In the ‘About Me’ section of my blog, I wrote how I loved the constancy and adaptiveness of Nature. The constancy of Nature occurs in the cyclical motion of the seasons. After a warm, beautiful summer, we know that fall will be easing in and pleasing us with her gorgeous leaf colors and bountiful harvest of pumpkins, apples, carrots, and many other delights. We also know what will be coming after that! This predictable evolution of seasons is marked with transformation, metamorphosis, and change.
In less than three month’s time, the bright white blossoms of the wild plum tree are transformed into ripening fruit surrounded by changing leaves.
The woodland Jack in the Pulpit has become a stalk of brightly colored fruits.
The amazing Buckeye tree with its prolific early summer blooms is now covered with fruit that contains the shiny, brown nut-like seeds.
The delicate wild rose flowers have changed into sturdy rose hips that contain the seeds.
And the dangling white-green flowers of Solomon’s seal are now dark, plump pairs of fruit.

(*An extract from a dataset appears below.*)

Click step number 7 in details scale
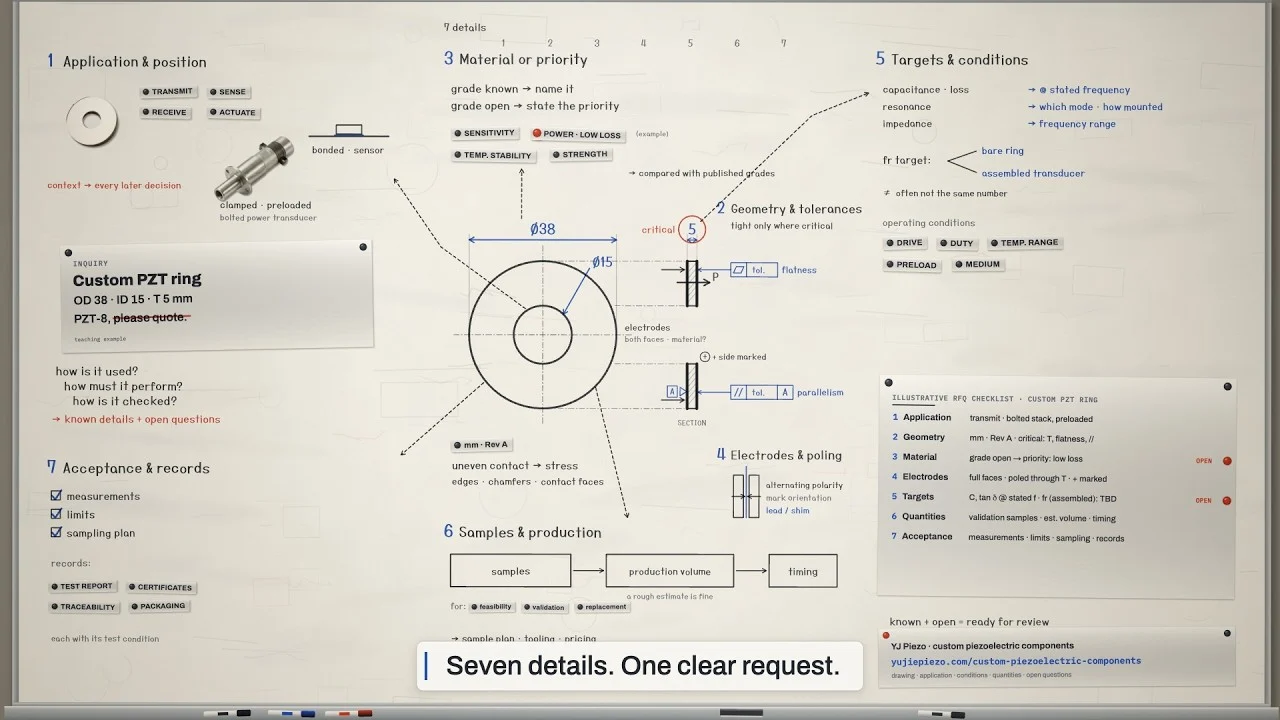Screen dimensions: 1280x720 pyautogui.click(x=784, y=43)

These short-term transformations are really all about Nature doing what Nature does–producing seeds for future growth. The plants adapted to a late spring, a soggy June, a dry July, and a cool August–and still got their work done! The seeds for next year’s ‘crop’ have been produced.

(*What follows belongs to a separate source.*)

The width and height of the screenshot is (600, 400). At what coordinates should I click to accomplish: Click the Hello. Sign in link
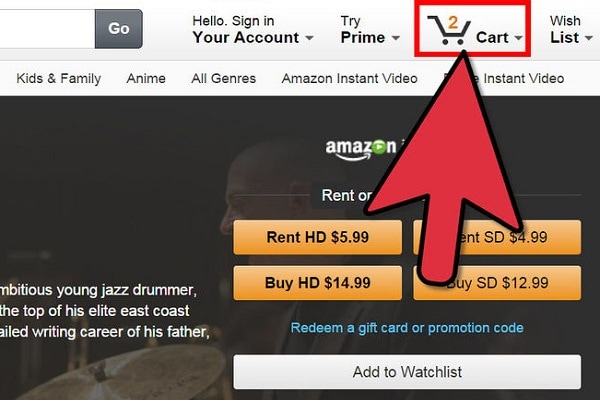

Perhaps I like Nature’s adaptability to change and its many stories of transformation because I’m not very good at change myself. My love of routine and of the things I like, keeps me sailing on a calm sea. If change is coming, I like to see it coming. Nature reminds us that we really aren’t as much in control as we think we are. There is a rhythm to life, a development, a change, a transformation, a metamorphosis, a conversion, a shift, a remodeling that innately runs through our lives–and then it happens again and again and again. So I will try to take my cues from Nature–to be open to change and up for the task of transformation.